A sua História Total da Segunda Guerra Mundial (ed. Crítica) tenta corrigir esse viés apresentando os factos sob uma perspetiva isenta e abrangente. Sem descurar geografias mais periféricas, avalia também planos menos óbvios do conflito – como «o estratégico, o ideológico, o económico, o logístico, o diplomático, o geopolítico, não esquecendo ainda a história social e memorial».

O resultado é uma obra monumental que condensa em cerca de 800 páginas décadas de trabalho e de investigação. Ao Nascer do SOL, num recanto sossegado de um hotel do centro de Lisboa, o autor falou sobre o conflito, as suas nuances e complexidades, das raízes na Guerra de 14-18 à reconstrução da Alemanha e do Japão.

Hitler, Estaline e Churchill participaram os três diretamente na Grande Guerra de 14-18. Este facto mostra que houve uma continuidade entre esta e a Segunda Guerra Mundial? Podemos dizer que a Segunda Guerra Mundial foi uma consequência da Grande Guerra e do Tratado de Versalhes?

Sim, pode-se argumentar que a Segunda Guerra Mundial é um legado da Guerra de 14-18, porque os termos do Tratado de Versalhes foram considerados injustos. Nesse sentido, podemos analisar a Segunda Guerra Mundial como uma consequência da Primeira Guerra. Mas penso que essa ideia, não sendo completamente falsa, também não é rigorosa, porque o nazismo, o bolchevismo, o fascismo e o poder político no Japão eram de uma natureza completamente diferente. A Primeira Guerra Mundial, em certa medida, ainda é uma guerra clássica, por riqueza e territórios. Não existe uma grande discrepância entre a Primeira Guerra Mundial e as Guerras dos Balcãs [1912-13], por exemplo. A Segunda Guerra Mundial é também uma guerra ideológica, uma guerra que envolveu os civis, muito mais do que a Primeira, e em que há também uma nova maneira de combater. Claro que tem algumas raízes na Primeira Guerra Mundial, e deve-se em parte às condições do Tratado de Versalhes. Mas tem também uma originalidade profunda, pelo que tenho muitas reservas relativamente a essa comparação.

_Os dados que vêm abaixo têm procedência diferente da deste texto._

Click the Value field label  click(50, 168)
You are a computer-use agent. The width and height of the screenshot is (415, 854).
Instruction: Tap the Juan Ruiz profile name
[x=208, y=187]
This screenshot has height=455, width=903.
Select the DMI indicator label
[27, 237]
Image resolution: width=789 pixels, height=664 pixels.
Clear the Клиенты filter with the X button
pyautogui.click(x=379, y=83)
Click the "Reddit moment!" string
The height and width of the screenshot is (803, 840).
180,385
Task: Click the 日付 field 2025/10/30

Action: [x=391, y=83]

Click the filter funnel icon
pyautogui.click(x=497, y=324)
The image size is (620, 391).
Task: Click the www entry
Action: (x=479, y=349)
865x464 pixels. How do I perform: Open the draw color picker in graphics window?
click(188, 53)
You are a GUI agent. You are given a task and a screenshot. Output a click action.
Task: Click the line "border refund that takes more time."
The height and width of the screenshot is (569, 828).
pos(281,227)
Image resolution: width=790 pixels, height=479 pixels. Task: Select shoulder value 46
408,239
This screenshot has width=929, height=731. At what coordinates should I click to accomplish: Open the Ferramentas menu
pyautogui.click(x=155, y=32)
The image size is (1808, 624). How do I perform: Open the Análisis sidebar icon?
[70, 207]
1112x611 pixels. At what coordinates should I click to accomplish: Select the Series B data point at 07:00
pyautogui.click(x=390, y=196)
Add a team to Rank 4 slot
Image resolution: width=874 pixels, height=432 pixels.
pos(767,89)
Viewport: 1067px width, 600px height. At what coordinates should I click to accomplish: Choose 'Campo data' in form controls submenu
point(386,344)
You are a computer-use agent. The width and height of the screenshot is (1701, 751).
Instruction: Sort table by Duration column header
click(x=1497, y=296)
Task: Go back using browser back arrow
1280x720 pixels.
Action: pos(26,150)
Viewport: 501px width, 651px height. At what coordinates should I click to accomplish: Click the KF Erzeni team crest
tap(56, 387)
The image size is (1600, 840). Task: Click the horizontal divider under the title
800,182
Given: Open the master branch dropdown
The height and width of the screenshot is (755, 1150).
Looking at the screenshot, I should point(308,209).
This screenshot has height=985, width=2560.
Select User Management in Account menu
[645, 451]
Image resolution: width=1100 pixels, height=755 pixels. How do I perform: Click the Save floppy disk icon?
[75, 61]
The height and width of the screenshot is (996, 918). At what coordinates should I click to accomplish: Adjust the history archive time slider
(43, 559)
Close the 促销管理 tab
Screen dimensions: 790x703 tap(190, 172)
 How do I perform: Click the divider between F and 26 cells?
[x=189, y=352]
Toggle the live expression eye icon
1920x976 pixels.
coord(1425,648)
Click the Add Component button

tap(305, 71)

É consensual que a guerra começa a 1 de setembro de 1939 com a invasão da Polónia. Sei que tem antepassados polacos. Isso teve algum peso no seu interesse por este período?

Por que escrevi este livro? Penso que há dois elementos. Um elemento pessoal, que é, claro, o facto de a minha família ter sido atingida pela Segunda Guerra Mundial. Pode parecer um pouco estranho, mas a guerra, por um lado, estava ausente, porque os meus pais quase não falavam sobre ela, mas por outro lado estava muito presente, porque De Gaulle, um herói da guerra, ocupou o poder durante a minha juventude. Isso teve o seu papel. Mas penso que a Segunda Guerra Mundial também é muito interessante porque coloca questões que em grande medida são eternas. ‘O que teria eu feito se estivesse lá? Teria colaborado com os alemães? Teria colaborado com os japoneses? Ter-me-ia juntado à Resistência?’. São questões que obrigatoriamente cada um se coloca a si próprio. E que continuam a ser muito importantes hoje. É por isso que me interesso pela Segunda Guerra Mundial. Não é um tema que se esgote numa análise fria, é um conflito incrível que envolve toda a humanidade e coloca questões muito, muito profundas, às quais tentei responder neste livro.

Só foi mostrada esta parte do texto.